Overall, this study makes several significant contributions to the field of PV-assisted EV drives. We introduce a novel topology and mathematical model, propose efficient control strategies, and provide detailed simulations and analyses of the performance of the proposed system. Our work demonstrates the feasibility and benefits of integrating PV, battery, and supercapacitor energy storage systems in an EV drive, paving the way for more sustainable and efficient electric mobility solutions. Furthermore, our findings contribute to the development of advanced control and power management strategies for renewable energy-based transportation systems, promoting the adoption of PV-assisted EV drives and supporting the transition towards a greener and more sustainable future.

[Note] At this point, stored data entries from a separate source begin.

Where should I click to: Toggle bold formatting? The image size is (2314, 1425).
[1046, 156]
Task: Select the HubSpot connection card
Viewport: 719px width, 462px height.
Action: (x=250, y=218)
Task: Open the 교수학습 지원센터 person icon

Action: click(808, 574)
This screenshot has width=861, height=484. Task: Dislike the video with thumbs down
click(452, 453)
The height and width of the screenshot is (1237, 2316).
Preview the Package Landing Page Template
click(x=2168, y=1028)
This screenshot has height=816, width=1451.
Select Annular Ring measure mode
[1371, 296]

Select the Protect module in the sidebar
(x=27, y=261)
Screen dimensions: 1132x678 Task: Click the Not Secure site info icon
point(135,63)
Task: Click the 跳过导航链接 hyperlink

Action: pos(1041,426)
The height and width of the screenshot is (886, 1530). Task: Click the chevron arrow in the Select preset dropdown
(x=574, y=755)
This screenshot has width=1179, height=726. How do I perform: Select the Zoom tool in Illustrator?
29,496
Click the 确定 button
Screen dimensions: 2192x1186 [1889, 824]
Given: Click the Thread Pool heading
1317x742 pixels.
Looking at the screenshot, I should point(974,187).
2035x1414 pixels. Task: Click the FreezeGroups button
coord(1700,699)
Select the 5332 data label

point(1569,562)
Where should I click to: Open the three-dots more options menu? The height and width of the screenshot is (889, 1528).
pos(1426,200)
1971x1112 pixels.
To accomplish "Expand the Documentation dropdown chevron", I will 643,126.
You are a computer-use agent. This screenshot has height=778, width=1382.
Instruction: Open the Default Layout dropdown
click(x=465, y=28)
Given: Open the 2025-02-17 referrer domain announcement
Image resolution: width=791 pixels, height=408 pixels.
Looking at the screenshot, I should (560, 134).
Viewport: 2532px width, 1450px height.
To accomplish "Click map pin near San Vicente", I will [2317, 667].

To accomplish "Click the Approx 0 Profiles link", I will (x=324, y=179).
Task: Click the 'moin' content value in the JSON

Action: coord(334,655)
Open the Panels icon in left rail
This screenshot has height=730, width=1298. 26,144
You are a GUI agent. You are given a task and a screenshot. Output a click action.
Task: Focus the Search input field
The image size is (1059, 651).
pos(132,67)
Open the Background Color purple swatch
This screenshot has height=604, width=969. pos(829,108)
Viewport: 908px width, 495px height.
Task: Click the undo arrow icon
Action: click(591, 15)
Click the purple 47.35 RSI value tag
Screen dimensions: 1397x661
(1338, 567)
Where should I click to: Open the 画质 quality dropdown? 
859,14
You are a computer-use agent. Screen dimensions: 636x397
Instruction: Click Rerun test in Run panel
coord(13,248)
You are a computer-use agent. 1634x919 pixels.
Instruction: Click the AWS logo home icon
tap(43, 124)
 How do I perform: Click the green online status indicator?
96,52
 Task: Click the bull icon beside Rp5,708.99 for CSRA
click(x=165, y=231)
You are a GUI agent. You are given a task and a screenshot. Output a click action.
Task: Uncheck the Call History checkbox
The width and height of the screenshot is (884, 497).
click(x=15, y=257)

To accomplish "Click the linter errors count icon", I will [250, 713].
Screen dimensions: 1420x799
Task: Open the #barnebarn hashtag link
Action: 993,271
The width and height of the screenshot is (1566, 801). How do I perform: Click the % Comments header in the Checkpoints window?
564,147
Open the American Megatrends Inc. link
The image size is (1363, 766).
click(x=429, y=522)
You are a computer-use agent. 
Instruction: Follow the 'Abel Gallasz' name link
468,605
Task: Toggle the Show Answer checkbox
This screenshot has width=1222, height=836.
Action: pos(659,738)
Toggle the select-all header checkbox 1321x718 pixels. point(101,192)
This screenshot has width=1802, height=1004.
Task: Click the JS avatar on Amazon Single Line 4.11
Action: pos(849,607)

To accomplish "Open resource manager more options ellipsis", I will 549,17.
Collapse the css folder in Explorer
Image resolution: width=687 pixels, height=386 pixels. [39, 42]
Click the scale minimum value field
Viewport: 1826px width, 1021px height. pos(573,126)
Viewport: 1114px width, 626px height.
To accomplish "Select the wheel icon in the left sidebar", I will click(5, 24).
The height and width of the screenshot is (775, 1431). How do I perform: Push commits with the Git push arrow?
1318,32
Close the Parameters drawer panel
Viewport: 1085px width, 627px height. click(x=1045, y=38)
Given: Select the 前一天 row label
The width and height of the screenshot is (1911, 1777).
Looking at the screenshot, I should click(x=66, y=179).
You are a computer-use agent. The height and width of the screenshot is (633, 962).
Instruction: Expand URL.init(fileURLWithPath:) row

Future research directions for PV-assisted EV drives encompass several key areas. One such area is the advancement of control strategies. Deep reinforcement learning and artificial intelligence have shown promise in enabling real-time optimization of PV-assisted EV drives. Research in this domain can lead to more sophisticated and adaptive control algorithms that optimize energy efficiency and overall performance. Another area of interest is the exploration of advanced multi-level converter designs. These converters have the potential to improve power density and reduce component stress, thereby enhancing the overall efficiency and reliability of PV-assisted EV drives. Innovative battery management techniques also offer promising avenues for future research. Energy storage integration is critical for the effective operation of PV-assisted EV drives, and developing novel battery management systems can improve the overall energy efficiency and lifespan of these systems. Continuous system optimization and performance evaluation are also important areas for future research. By rigorously evaluating the performance of PV-assisted EV drives under various operating conditions, researchers can identify areas for improvement and fine-tune the design and control strategies to enhance the system's reliability and efficiency. Furthermore, researchers can extend the scope of their work to include other renewable energy sources for hybrid energy systems. This can involve integrating technologies such as wind power or geothermal energy to create more robust and resilient energy systems for EVs. Rigorous real-world testing and validation are crucial for ensuring the reliability and safety of PV-assisted EV drives. Researchers should collaborate with industry partners and government agencies to conduct extensive testing and validation under various operating conditions to ensure that these systems meet the highest standards of safety and performance. Finally, accelerating the commercialization and adoption of PV-assisted EV drives is essential for realizing their full potential. This can be achieved through industry-government partnerships and incentives that encourage the widespread adoption of these systems. By focusing on these key areas, researchers can help advance the state of the art in PV-assisted EV drives and contribute to a more sustainable and resilient future in the realm of electric mobility.